Figure TEXT‐FIG. 2..

 Marine rock outcrop area for Western Europe plotted against geological time. A, raw data and trend line (nine-point moving average). B, residuals with the ten major sequence cycles numbered. Abbreviations as in Text-figure 1.

Such detrended rock record plots thus give a simple and independent means of defining the major (second order) sequences through the Phanerozoic of Western Europe, with minimum rock outcrop areas defining system bases and maximum rock outcrop areas maximum flooding surfaces. These cycles, though appearing regular, are not strictly periodic and spectral analyses of the marine rock outcrop record fail to pick out a strong signal, the only marginally significant peak being at 38·6 myr (Text-fig. 3). Thus, sea-level variation is best described as oscillatory rather than strictly cyclical.

Figure TEXT‐FIG. 3..

 Spectral analysis of the area of European marine rock at outcrop time series using the Lomb-Scargle fourier transform from PAST (Hammer et al. 2001).
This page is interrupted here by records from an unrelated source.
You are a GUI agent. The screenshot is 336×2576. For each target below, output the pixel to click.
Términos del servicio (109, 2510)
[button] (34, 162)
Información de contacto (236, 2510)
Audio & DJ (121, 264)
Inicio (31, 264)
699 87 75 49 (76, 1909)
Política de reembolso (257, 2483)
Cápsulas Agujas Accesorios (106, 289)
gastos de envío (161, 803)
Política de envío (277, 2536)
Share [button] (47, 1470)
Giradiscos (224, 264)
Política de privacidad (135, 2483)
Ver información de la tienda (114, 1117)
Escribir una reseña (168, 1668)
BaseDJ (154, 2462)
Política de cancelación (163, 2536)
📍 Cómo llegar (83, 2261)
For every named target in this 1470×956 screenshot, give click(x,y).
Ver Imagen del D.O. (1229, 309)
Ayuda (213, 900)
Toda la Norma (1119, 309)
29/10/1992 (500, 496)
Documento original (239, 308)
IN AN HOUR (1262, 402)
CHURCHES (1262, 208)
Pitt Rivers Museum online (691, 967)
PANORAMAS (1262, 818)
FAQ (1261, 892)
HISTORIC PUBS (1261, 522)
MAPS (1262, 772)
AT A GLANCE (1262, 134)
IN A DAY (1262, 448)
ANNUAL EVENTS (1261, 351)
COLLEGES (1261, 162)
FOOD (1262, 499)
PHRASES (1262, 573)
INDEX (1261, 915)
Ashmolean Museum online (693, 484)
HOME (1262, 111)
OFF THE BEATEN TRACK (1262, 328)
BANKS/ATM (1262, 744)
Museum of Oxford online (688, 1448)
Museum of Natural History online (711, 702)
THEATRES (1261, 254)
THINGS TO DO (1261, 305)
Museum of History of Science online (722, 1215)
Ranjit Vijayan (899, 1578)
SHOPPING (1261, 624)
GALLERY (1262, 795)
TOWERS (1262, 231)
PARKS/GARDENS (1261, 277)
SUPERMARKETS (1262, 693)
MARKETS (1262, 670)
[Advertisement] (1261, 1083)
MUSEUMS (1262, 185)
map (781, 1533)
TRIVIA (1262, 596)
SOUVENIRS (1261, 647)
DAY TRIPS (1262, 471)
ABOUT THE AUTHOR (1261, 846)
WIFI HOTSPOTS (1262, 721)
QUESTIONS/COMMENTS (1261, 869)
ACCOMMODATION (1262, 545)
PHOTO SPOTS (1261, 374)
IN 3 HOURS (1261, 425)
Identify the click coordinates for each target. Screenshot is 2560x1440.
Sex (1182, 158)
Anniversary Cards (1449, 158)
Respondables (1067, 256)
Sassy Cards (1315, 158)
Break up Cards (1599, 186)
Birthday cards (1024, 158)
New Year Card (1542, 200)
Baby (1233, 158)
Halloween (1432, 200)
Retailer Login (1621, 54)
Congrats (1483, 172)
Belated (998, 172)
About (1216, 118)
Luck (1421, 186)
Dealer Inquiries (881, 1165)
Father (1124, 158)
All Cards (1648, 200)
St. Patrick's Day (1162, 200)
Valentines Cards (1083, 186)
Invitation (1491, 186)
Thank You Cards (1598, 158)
The shape of the long-term Phanerozoic diversity curve after correcting for rock outcrop area bias

Maximum and minimum estimates of sampled marine diversity through the Phanerozoic, derived from counts of the number of genera, are shown in Text-figure 4 together with the amount of marine rock at outcrop in Western Europe. To remove potential bias created by variation that exists in the amount of rock representing different times we have to collect from, we first modelled what a sampled diversity curve would look like if it were perfectly predicted by rock outcrop area in Western Europe (see ‘Methods’) and diversity were constant over time. This generated a partial fit (Text-fig. 5A), but markedly underestimates sampled diversity in the Permian and Cenozoic while overestimating diversity in the Jurassic. Bivariate correlation of the model prediction against sampled diversity produces only a very low and non-significant level of correspondence (r2 = 0·04).

Figure TEXT‐FIG. 4..

 Marine rock outcrop area for Western Europe plotted against minimum and maximum estimated marine genus diversity (from Sepkoski 2002). Eu M, marine sedimentary rock outcrop area for Western Europe; Max Div, maximum estimated sampled genus diversity; Min Div, minimum estimated sampled genus diversity; other abbreviations as in Text-figure 1.

Figure TEXT‐FIG. 5..

  A, maximum sampled Phanerozoic marine genus diversity (‘observed’) compared with predicted diversity based on marine sediment outcrop area with uniform diversity through time (‘predicted’). B, residuals remaining after removing predicted diversity model curve from observed diversity curve. Open circles represent time intervals where rock outcrop area falls to less than 1 per cent and which are omitted from the linear fit calculation (NB, the Lower Triassic point lies off the scale and is not shown). C, maximum sampled Phanerozoic marine genus diversity (‘observed’) compared with predicted diversity based on marine sediment outcrop area incorporating the three-phase diversification model derived from B. D, residuals after removing the predicted three-phase diversity model curve from observed diversity curve. Horizontal axis, time; EP, Early Permian; MP, Middle Permian; Nor, Norian; other abbreviations as in Text-figure 1.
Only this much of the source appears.